Did you sprinkle Crystal Sugar on your Cheerios this morning?

Is there a can of Green Giant peas in your pantry?

Maybe a can of SPAM?

So, what part of Minnesota are we better off doing without?

That’s the real question we need to be putting to our state legislators as they get ready for the 2016 session.

Minnesota is one state, and we all do better when we’re all doing well.

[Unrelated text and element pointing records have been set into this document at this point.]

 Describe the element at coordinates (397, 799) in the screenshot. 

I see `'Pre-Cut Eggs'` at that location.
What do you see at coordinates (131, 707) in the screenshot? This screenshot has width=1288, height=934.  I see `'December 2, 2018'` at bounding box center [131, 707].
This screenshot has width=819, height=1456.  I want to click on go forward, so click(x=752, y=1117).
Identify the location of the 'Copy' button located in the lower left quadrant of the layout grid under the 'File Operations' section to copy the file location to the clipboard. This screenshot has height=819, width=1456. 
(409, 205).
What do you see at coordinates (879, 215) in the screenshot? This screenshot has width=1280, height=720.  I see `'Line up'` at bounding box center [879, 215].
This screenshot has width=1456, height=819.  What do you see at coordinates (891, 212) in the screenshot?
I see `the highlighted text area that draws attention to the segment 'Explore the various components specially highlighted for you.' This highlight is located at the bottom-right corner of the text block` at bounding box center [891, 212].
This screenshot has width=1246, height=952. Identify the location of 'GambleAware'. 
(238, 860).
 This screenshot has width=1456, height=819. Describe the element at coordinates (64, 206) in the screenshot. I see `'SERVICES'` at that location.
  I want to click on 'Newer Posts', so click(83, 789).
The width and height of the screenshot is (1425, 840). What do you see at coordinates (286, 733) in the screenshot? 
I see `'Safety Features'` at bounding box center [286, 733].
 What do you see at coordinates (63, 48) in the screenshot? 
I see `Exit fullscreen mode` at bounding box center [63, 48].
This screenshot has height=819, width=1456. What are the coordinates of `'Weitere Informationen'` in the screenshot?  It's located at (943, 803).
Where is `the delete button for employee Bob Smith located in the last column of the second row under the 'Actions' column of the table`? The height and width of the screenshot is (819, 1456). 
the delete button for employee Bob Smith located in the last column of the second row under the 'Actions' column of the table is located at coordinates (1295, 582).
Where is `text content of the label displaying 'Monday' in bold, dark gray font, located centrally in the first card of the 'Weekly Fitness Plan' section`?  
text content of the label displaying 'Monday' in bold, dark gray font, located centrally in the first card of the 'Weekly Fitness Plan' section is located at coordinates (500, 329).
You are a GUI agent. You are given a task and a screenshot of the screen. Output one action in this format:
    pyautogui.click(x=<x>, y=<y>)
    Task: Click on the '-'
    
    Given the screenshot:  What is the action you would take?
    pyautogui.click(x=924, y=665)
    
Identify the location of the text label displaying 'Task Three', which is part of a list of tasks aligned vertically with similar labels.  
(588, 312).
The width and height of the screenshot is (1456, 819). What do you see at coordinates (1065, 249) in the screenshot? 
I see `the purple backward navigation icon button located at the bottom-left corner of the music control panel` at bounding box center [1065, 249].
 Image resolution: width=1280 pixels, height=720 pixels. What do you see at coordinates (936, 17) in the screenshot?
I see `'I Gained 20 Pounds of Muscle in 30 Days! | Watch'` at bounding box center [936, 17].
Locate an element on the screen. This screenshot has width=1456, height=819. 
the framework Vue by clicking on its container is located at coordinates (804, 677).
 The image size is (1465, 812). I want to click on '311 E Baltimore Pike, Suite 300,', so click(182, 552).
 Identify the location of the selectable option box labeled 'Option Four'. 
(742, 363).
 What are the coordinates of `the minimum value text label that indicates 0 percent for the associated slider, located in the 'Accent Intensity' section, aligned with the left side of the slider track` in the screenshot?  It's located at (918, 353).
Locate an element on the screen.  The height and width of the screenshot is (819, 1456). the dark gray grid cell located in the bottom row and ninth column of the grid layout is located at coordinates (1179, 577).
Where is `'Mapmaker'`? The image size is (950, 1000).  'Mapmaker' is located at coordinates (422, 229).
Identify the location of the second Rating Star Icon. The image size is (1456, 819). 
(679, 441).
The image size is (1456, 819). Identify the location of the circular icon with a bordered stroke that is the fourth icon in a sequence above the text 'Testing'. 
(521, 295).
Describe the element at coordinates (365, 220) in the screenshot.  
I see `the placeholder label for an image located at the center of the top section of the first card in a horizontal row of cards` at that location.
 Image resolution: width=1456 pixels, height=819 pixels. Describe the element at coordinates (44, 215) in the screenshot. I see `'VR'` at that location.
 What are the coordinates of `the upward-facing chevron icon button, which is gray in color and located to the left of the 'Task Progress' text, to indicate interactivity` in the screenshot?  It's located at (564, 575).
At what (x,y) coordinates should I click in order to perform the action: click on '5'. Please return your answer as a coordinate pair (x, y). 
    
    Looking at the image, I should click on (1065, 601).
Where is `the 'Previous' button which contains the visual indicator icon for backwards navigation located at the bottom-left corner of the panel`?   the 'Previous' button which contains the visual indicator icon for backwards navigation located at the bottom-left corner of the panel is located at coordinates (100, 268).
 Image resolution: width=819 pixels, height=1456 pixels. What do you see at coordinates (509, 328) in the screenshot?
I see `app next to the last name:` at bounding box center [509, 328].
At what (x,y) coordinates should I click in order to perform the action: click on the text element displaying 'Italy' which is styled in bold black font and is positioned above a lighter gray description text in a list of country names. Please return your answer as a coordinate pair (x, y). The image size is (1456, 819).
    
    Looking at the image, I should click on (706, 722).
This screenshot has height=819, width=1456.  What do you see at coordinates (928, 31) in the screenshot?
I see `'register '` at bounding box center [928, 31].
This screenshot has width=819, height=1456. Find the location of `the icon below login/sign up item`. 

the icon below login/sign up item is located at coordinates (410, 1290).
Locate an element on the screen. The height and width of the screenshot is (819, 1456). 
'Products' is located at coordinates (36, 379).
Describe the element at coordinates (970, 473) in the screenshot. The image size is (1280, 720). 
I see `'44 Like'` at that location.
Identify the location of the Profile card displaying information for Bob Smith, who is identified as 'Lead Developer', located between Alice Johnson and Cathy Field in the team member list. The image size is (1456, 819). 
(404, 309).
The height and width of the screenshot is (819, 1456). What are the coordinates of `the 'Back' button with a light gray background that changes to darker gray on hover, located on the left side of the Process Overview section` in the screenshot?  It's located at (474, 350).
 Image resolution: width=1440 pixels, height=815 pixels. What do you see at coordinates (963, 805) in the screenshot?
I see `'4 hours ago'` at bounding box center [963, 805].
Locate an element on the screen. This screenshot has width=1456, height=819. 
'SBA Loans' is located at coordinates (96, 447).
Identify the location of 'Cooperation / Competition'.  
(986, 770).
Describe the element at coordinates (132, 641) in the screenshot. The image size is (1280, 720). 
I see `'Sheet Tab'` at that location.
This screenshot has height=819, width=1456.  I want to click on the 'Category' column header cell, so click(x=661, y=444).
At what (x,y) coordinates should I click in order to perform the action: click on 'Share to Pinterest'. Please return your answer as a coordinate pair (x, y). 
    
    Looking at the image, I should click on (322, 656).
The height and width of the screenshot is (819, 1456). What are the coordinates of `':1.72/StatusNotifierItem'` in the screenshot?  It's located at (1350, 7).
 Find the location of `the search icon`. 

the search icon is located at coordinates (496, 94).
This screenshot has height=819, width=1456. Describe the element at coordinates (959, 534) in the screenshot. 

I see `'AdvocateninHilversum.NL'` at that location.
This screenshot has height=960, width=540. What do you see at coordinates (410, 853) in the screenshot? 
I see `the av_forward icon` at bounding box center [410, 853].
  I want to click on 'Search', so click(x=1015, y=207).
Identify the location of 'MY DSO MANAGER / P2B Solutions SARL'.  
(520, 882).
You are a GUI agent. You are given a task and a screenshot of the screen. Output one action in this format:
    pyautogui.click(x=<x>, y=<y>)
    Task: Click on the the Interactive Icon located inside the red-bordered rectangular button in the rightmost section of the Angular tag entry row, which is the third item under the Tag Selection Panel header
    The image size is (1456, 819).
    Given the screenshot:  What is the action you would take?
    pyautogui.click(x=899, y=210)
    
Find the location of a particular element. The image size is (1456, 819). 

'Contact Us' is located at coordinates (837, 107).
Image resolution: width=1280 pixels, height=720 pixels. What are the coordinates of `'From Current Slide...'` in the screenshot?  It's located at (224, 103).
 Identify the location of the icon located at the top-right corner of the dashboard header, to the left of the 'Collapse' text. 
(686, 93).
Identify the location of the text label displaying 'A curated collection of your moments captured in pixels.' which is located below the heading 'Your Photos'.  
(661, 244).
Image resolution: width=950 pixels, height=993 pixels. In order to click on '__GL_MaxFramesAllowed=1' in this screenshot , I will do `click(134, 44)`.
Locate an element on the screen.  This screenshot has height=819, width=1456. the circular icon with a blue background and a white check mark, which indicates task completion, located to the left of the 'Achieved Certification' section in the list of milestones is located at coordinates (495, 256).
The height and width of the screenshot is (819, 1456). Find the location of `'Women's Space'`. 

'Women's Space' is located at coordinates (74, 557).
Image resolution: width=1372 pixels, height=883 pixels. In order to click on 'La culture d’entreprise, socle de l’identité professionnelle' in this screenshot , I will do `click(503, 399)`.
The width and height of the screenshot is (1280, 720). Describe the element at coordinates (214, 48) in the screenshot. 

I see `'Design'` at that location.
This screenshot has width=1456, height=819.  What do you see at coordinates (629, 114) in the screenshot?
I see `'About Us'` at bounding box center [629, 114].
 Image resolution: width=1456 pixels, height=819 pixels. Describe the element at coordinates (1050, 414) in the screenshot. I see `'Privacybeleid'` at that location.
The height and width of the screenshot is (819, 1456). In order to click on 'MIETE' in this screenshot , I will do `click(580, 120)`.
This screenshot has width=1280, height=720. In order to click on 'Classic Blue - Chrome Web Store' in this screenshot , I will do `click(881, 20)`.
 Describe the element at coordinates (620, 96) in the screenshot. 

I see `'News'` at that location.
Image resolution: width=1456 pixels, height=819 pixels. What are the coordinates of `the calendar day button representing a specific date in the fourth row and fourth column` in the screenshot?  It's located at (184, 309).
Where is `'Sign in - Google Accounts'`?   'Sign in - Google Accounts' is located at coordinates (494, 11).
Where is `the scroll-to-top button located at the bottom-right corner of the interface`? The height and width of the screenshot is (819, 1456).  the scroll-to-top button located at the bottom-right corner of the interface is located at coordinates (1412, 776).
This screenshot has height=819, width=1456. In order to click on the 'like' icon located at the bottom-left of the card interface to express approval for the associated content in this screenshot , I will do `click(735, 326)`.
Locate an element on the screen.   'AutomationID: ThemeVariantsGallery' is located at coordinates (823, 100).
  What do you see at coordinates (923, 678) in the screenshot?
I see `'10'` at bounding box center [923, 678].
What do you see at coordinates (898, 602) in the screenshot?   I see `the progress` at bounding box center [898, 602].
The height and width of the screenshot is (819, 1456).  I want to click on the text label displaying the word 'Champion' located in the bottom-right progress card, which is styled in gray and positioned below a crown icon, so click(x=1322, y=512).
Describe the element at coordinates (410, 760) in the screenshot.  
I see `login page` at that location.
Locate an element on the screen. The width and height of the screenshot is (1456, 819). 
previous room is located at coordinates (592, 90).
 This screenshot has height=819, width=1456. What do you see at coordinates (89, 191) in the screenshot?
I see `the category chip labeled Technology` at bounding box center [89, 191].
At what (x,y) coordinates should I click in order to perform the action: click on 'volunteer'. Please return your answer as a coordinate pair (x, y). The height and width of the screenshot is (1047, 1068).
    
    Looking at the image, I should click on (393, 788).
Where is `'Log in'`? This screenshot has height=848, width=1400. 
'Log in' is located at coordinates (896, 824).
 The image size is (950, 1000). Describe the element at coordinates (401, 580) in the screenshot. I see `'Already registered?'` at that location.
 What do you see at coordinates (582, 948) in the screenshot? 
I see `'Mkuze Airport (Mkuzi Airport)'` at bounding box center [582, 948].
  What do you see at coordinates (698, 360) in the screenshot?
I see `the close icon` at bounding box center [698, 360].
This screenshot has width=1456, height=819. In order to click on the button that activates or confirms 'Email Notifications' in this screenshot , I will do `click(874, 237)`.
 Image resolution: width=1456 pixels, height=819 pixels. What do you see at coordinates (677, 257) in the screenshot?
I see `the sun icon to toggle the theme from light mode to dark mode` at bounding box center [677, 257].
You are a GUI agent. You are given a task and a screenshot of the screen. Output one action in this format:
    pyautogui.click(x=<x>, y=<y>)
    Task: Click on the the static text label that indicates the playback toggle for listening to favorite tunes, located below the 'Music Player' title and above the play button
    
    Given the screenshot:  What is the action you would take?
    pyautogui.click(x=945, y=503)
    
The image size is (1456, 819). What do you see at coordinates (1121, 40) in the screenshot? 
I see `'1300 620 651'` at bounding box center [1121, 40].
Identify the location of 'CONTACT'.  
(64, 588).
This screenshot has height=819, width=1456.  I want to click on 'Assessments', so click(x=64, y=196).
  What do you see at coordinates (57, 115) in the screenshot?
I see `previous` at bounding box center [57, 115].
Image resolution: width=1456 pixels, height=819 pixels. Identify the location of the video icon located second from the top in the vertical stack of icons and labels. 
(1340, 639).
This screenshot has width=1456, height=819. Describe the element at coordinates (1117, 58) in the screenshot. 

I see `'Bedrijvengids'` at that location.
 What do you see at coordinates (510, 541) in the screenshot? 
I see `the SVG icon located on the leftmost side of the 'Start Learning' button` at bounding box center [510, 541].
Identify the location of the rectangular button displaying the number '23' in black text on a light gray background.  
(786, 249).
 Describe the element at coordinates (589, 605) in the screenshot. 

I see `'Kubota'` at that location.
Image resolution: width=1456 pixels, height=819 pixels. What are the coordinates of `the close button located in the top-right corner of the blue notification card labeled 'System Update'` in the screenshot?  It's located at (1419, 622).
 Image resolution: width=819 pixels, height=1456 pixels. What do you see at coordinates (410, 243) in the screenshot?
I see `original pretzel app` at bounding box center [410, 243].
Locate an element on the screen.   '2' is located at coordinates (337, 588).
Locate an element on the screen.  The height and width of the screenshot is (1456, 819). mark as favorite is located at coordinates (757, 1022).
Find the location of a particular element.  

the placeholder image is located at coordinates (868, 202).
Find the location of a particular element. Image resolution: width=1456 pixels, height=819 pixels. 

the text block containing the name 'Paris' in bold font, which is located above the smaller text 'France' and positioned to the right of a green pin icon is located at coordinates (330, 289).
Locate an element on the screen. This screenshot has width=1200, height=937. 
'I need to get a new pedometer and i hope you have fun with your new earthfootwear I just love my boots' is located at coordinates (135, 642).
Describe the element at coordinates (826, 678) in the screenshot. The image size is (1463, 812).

That bit of common sense hasn’t made it to St. Paul in recent years. Political gamesmanship playing off the presumed interests of outstate communities against the big, bad Twin Cities has been used to obscure the reality that farms, small towns, regional centers and the metro all have common needs and depend on one another to prosper and to meet the needs of all Minnesota citizens.

So what does Utica have in common with Mankato, much less Edina or Minneapolis?

Start with a need for essential infrastructure — sewer, water, electricity and ever-increasingly high-capacity broadband digital services — and an adequate, appropriate transportation network. They all need adequate, affordable housing, access to top-quality preventative and emergency medical care, elder-care programs and facilities, high-quality preschool, elementary and secondary schools for their children, and access to world-class, state-of-the-art post-secondary education to train and retrain a world-class workforce to staff state-of-the-art business and industry, and beneath it all, a social safety net to maintain the welfare and dignity of all.

Granted, there are obvious differences in how these needs are met in communities of vastly differing size and location, and those differences must be taken into account as resources are allocated. But funding the needs of Minnesota communities isn’t a zero-sum game.

We all benefit when Twin Cities transit systems get workers to the job quickly and efficiently so the planes can fly, the money can flow, and the trains can roll, just as Twin Cities business and industry depends on customers, workers and raw materials from outside the metro.

Assuring that the needs of all Minnesotans are met — from International Falls to LeRoy, from Moorhead to Red Wing — will require legislators from both parties to set aside the “us against them” attitudes that have pervaded St. Paul politics. If we’re all in this together, we have to quit seeing policy making as a zero-sum game.

A case in point is the approach to local government aid (LGA) taken during the past legislative session. In a nutshell, LGA is a means of equalizing the money Minnesota cities have available to provide city services while holding down property taxes. Last session, House Republicans attempted to pay St. Peter by robbing St. Paul — cutting LGA payments to Minnesota’s largest cities.

The attempt stalled, and for the good of the entire state should be laid to rest permanently, replaced by proposals that recognize there’s no part of Minnesota the state can do without.